Eureka! Since there was what appeared to be that small leak in the flapper and needing to eliminate every possibility before calling a plumber, I decided to pull it and clean the bottom in case the seal was bad. When I took it out I found a wear-thru about half an inch long that doubled in size when I touched it. Long story short, I took it into town and found a universal flapper that looked close. Brought it home, put it on, turned on the water, put in the dye and an hour later there was no hint of dye in the bowl. Been sitting here for two hours without running any water and pump has not kicked in. 

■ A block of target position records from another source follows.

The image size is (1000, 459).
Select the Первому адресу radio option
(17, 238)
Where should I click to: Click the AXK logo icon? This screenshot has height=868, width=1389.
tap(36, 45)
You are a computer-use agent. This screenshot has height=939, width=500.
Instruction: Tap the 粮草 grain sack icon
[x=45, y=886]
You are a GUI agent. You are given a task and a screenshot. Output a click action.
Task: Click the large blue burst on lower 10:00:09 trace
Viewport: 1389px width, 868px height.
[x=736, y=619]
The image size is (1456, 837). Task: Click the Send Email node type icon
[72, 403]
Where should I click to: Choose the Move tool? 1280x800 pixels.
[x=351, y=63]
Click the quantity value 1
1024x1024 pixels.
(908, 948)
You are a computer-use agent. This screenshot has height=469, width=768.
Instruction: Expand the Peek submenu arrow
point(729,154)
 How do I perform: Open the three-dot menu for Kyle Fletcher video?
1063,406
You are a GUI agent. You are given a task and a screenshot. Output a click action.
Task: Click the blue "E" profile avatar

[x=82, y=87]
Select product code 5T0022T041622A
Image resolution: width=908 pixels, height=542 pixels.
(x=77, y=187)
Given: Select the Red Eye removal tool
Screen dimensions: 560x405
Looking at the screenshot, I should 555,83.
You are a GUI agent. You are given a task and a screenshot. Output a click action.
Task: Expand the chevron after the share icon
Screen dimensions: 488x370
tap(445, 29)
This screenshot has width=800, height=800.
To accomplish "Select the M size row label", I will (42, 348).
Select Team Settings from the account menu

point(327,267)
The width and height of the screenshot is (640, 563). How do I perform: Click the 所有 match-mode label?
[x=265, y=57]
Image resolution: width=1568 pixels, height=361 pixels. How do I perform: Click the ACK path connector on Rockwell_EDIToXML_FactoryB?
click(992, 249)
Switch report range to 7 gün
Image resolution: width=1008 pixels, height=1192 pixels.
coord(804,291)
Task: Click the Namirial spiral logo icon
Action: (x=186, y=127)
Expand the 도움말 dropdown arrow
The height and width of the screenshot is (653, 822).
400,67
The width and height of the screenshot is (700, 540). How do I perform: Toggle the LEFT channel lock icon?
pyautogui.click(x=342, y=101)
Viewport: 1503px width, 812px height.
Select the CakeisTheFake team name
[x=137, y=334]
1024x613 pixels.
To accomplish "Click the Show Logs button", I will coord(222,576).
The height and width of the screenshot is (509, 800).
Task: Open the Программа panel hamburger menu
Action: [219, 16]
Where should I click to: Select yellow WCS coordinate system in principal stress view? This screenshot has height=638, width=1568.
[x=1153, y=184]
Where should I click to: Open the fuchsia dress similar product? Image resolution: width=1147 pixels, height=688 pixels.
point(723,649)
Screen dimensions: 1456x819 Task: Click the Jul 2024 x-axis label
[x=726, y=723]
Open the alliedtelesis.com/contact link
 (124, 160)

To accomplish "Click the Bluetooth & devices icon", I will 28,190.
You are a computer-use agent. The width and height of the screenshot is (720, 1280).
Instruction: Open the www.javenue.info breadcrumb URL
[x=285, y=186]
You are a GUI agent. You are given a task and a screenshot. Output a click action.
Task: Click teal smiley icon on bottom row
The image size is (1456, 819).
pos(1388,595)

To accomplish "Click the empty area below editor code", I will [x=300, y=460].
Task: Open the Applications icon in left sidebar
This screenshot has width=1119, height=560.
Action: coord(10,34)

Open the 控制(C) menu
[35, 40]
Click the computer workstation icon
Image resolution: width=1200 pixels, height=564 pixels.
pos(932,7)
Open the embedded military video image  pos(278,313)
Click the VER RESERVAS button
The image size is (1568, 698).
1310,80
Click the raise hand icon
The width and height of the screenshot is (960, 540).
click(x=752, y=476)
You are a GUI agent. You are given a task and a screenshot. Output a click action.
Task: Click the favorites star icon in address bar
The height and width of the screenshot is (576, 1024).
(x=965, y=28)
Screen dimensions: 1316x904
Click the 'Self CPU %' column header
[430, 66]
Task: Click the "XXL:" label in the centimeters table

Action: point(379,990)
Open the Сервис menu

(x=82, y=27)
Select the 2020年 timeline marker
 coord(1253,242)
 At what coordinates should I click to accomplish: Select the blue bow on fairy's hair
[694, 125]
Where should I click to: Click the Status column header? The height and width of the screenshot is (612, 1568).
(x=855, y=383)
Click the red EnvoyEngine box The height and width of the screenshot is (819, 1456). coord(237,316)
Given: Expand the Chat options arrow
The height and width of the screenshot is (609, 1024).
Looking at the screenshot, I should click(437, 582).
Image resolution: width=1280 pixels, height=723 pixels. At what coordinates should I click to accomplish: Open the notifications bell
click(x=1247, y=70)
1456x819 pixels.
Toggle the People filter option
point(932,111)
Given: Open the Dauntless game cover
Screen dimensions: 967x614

Amazing how much water a very small hole can release given enough time. If I had not experienced it I would not have believed it. Thanks again guys, for all the suggestions and help. FM


----------



## polaris500 (Jul 24, 2010)

rollin stone said:


> I've never seen a submersible shallow well pump. But who knows?



I have, I had one.


----------



## JimP (Feb 8, 2002)

Forest Meister said:


> Eureka! Since there was what appeared to be that small leak in the flapper and needing to eliminate every possibility before calling a plumber, I decided to pull it and clean the bottom in case the seal was bad. When I took it out I found a wear-thru about half an inch long that doubled in size when I touched it. Long story short, I took it into town and found a universal flapper that looked close. Brought it home, put it on, turned on the water, put in the dye and an hour later there was no hint of dye in the bowl. Been sitting here for two hours without running any water and pump has not kicked in.
> 
> Amazing how much water a very small hole can release given enough time. If I had not experienced it I would not have believed it. Thanks again guys, for all the suggestions and help. FM


Amazing how simple a fix can sometimes be for the most frustrating problems. This morning my wife mentioned she was concerned about lack of the usual water pressure for doing the morning dishes. 
Oh-Oh methinks. :rant:
Bum pump, bum tank...call a plummer...:yikes:
Wait a second: I *had* pressure in the shower.

Unscrewed the faucet nozzle, blew it and it's screen out, tooth brushed with CLR.
Back to normal again for 3 minutes work. No cost.


----------



## Burksee (Jan 15, 2003)

Good to hear you found the problem and it was an easy fix!


----------